Vile paused in thought. "X, hmm? He still owes me ten bucks. I'll confront him all right. Get the Chimera Mech ready."

Storm looked nervous. "Sir, that 'Mech' isn't meant for fighting. We use it to put books on high shelves. It won't hold very well in battle. In fact, the right arm is loose and ready to fall off at any given moment now."

"Storm old friend...it's not about how you fight...it's about how flashy and impressive you look while doing so! Now prepare to lower the Chimera and I to the highway."


X's world shook as the Mech that had been lowered above him took a step. And again. And again. X was jostled and jolted until the purple and blue breastplate of the Chimera, adorned with a silver sillhouete of a lion with a dragon's tail and wings, was right in front of his face. The Roc hung suspended above the two warriors, eagerly awaiting the battle to follow.

Vile was speaking. Smooth and seductive. It seemed as if all traces of Skysheen had been purged out of that nasty purple shell. "Hello X. Isn't it a nice day? Let's play a game. I'm going to see how many of your teeth the Chimera can punch out in a minute. Then I'm going to try to beat that record! Do you understand? Let's begin then. Oh, wait one minute." Vile smashed his way over to a nearby parking meter where he inserted a dollar for the parking of the Roc. With that done, the Maverick dashed into X and pretty much mowed him down.

X knew right then and there that he had made a bit of a mistake. When he had a chance to catch his breath and the red haze in his eyes cleared a little, X made a valiant attempt to fight back, but he may as well have been emptying the ocean with a teaspoon. The Hunter felt as if he were being bashed over the head repeatedly with a sack of hardcover Stephen King novels...you know, the really big and heavy sort that he likes to write on occasion. X collapsed, completely spent. From afar he could hear Vile gloating "See! I TOLD you it was a fun game!..."

A plasma shot flew through the air with a comforting sizzle, like frying bacon. It smacked into the Chimera with sharp report. The Chimera's right arm flew clean off.

"Argh!" Vile shrieked above X. "Who built this cheap thing? GM?"

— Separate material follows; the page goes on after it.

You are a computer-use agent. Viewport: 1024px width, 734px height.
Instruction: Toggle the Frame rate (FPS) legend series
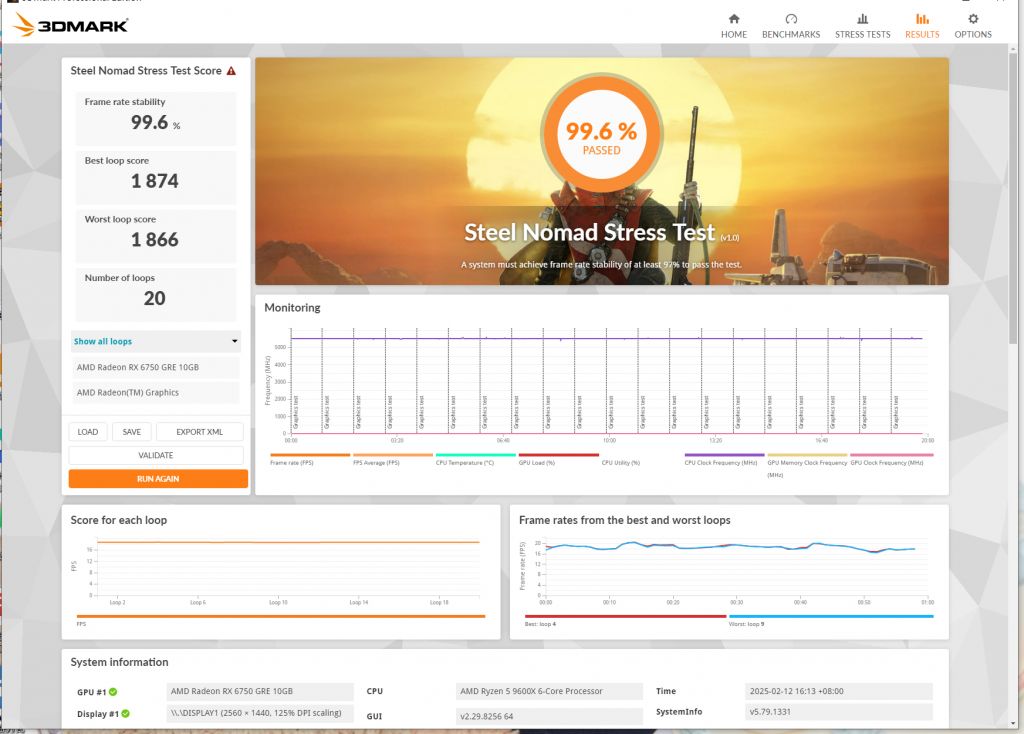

Zero screeched to a halt just past the collapsed form of X. "Whup, whup, wahey!" He sang as he began to charge up another shot for the former Mechadrake and his cheap Mech suit. "Hey Vile! Yo' momma's so fat, the last time she saw 90210 was when she stepped on the scale!" He released the shot, but it just missed the Maverick as he hopped onto the Roc's lowered platform with the Chimera. Vile disappeared into the Roc's belly, but a styrofoam cup of coffee flew out seconds afterwards, obviously hurled by the irrate loser. "Here! Have some coffee! Coffee is the spoils of your stupid joke!" Zero ducked just in time and the cup landed behind him on X's still form. The scalding brew spattered all over the blue Hunter, bringing him around.

"AHHH! TOO HOT!" X rolled around on the floor for a bit before he noticed Zero standing above him with his hands on his hips. All at once, he came down from his berserker high.

"Um...hi Zero." He said with an edge of a whimper. "I guess I'm not ready to defeat him..."

"Gee whiz X, you think so?"

X fell silent.

Zero finally cracked a smile as he helped X up. "Don't worry about it. Vile was built to be a war machine, so he's not going to go down easily. We'll get a chance to throw things at him some day. For now, there's a lot of occupied areas in the city that we need to clear out. That should give you some practice, and who knows? You might even become as great and godly as I am some day."

X brushed himself off. "Cocky little bastard, aint'chya?"

"Let's not get sore. I've had a very rough day." Zero set his teleporter for MHHQ and was swept away by a crimson beam.